My degrees in history and my teaching experience make me a natural to write historical romance. It gives me the opportunity to pass on stories of who we are and where we come from while exploring the relationship between men and women. I like to think I’m writing about a hero and heroine who lived just down the road from my ancestors. What could be more fun than that?

Do you have any favorite ancestor stories? Related to anyone famous?


Cynthia Owens said...

Hi Terry, what a wonderful post! I love old family stories!

I grew up in Montreal, and I have two great stories from my own family. The first concerns an ancestor on my father's side.
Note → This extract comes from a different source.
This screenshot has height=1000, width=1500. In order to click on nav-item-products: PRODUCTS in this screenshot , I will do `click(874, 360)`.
Family lore says that Thomas Aubert (Aubert is my maiden name) sailed up the St. Lawrence River and actually landed in Canada - then New France - some 26 years before Jacques Cartier's 1534 voyage!
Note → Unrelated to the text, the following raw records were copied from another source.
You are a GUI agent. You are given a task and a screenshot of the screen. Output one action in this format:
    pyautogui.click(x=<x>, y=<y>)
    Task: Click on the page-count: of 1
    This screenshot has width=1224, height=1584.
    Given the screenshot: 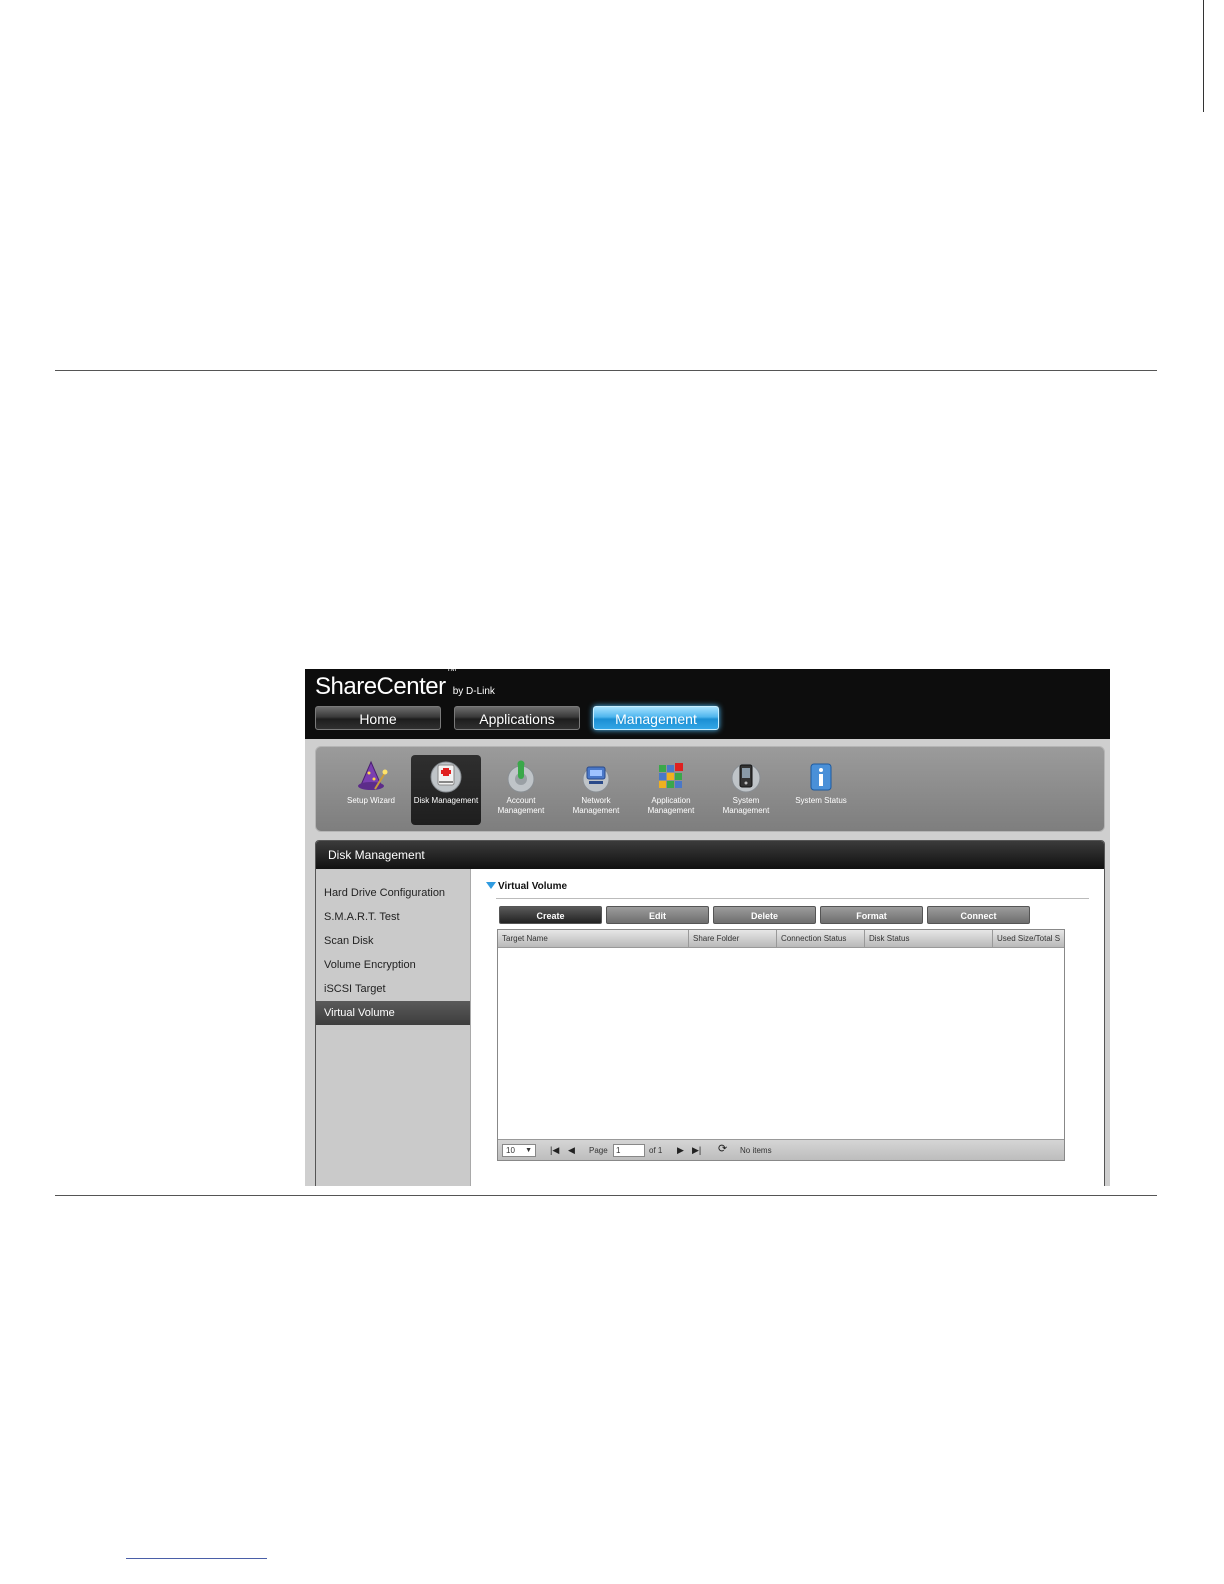 What is the action you would take?
    pyautogui.click(x=656, y=1150)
My second story is from my mother's side of the family. Records indicate that one of her mother's family was a 17th Century "Kings Girl" and was sent from France to New France (now Quebec) to marry one of the habitants, or settlers, there.

I'm sure there are a few historical romance stories there! Again, greta post!

Kathryn Albright said...

Hi Terry! Wow--we have so much in common! Our ancesters seemed to have lived parallel lives. (Illinois--Franklin--farmers--definitely could be a connection there.)

My mother is deep into genealogy. You may even know here there in your town as she is very active in the Genealogical Society there. One thing I learned from her (besides being related to John Adams) is that my family is also related to the Conants of Salem, MA who were involved in the witch hunts in the 1600s. William Conant has a life-size statue in the middle of town dedicated to him. He's wearing a cape and tall hat as he would have in the 1600s.

Researching ancestors inspires stories to spring up inside me. Lots of cool ideas.

Thanks for a very informative and interesting post.

Dr. Bill (William L.) Smith said...


Roger Conant was my 9th great-grandfather. My daughters have seen the statue, I haven't. He was Gov of Mass Bay Colony and a founder of Salem, about 80-90 years before the Witch Trials, as I recall.
Other "famous" relative was Nile Kinnick, Heisman Trophy winning USNavy pilot died in WWII. A Novel was written "as if" he had lived and became President of USA. Small world!
Bill ;-)

Author of "13 Ways to Tell Your Ancestor Stories"

Terry Blain said...


Too cool, maybe we are related? Any of your ancestors from western Illinois? My dad's family farmed all over that area.

Jody said...

I like you have done extensive family history with both my mother and father. In our family each of us kids took a line patenal/maternal. I did the paternal maternal line and have gotten that line back to 1731 Scotland but thanks to the Reformation a lot records were lost or never recorded of the cottars of which my family were. I have two family stories:

But on my mom's side of the family she heard all the time growing up that her family was related to Lady Astor, it became a big joke over time. However, thanks to genealogy research and my mtDNA testing we have proved that she was in fact related. Lady Astor was a Witcher daughter and my ancestor was her sister.

Also on my mom' side she had an ancestor who fought in the Civil War and survived but for some reason his wife got a death pension. Seems like he wanted to go west and his wife didn't. She stayed behind In Missouri and he went west where he married again(no divorce of the first) and had a large family. How she was able to prove he was actually dead is still a mystery but she got it done so she had money to live on.

I love this show because it isn't a case of looking for famous ancestors but placing ancestors in historical events which is the way history should be taught and often isn't.

Sally said...

I have an uncle that has traced my father's family to England where we have met the branch of the family that stayed in England. They have traveled over here for reunions and many have traveled over there to visit.

marybelle said...

I have documentation of an ancestor being run over & killed by a manure cart - while drunk. NOT our finest moment but you can't help but laugh.